It has ben many years since my last post here, I guess some 20 years, I am now retired an have some more time to my Hobby.
I am working on this CFP, which causes me som troubles.
I would be wery thankful if any of you could give me a hint to solve my little problem.
I have attached files to give you an idea of my project.
Micro-Cap schematic:View attachment 1115526
Kicad schematic:View attachment 1115527
KiCad pcbView attachment 1115528
KiCad 3DView attachment 1115529
Pcb under testView attachment 1115530
Test setup:View attachment 1115533
Here is the problem:
1. When I power up the amp without speaker connected all is fine and dc off set at the output terminals is 70mV. After powering up I can connect the speaker and hear some music.
2. Powering up with the speaker connetcted causes the amp to draw a lot of current, and I have 6V on the terminals.
3. Powering up with a cap in series with the speaker, all is fine and I have music in the speaker.

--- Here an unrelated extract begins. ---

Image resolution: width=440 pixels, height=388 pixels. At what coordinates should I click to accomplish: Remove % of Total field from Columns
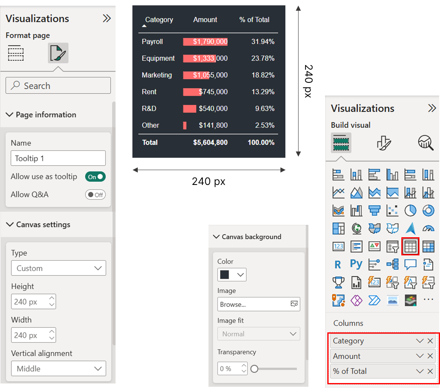[430, 371]
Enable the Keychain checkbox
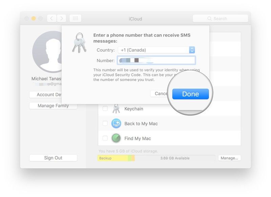 point(105,109)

4. Powering up with an 120 ohm resistor in series with the speaker also does the trick, with les music volume of cause.
I really would appreciate som help, please!
Henrik
You have no current mirror at R1, and current source at Q10. that means at power up, Q10 comes on before the IPS gets Q1 going. This creates a huge negative voltage startup thump, which exceeds the Vbe limit of Q6. Note the reference designators do not match so I will use the Kicad.
I suggest
1. Clamping diodes on C7 so that the feedback divider also reduces any DC feedback.

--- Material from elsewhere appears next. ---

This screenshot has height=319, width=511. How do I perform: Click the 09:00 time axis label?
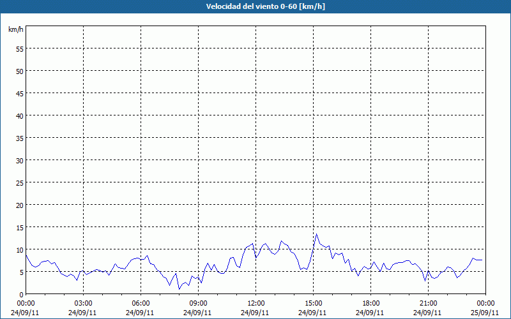(198, 304)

2. A current mirror so that Q1 starts sooner and does not wait for the IPS to reach full current.
3. And/or you could slow down the startup of current source Q10 with a large cap on the base of Q10.

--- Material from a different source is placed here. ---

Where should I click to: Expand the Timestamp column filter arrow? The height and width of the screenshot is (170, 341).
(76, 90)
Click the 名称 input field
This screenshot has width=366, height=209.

But why a load makes any difference, I dunno. Maybe there is a grounding problem.
In a few cases I have been able to localize the oscillation by touching different points on the PCB while watching the scope. It's a very high frequency, so I'm thinking a local loop, a global loop usually oscillates on a lower frequency.
Many of the schematics don't seem to show 0.1uF supply bypass caps (as seen in post #37).
Make sure they are there in your breadboard. And check the rails for presence of the oscillation--- should be very small, i.e. suppressed, small re 430mV shown in #43. Their leads should be short, near the output transistors.
Make sure they are there in your breadboard. And check the rails for presence of the oscillation--- should be very small, i.e. suppressed, small re 430mV shown in #43. Their leads should be short, near the output transistors.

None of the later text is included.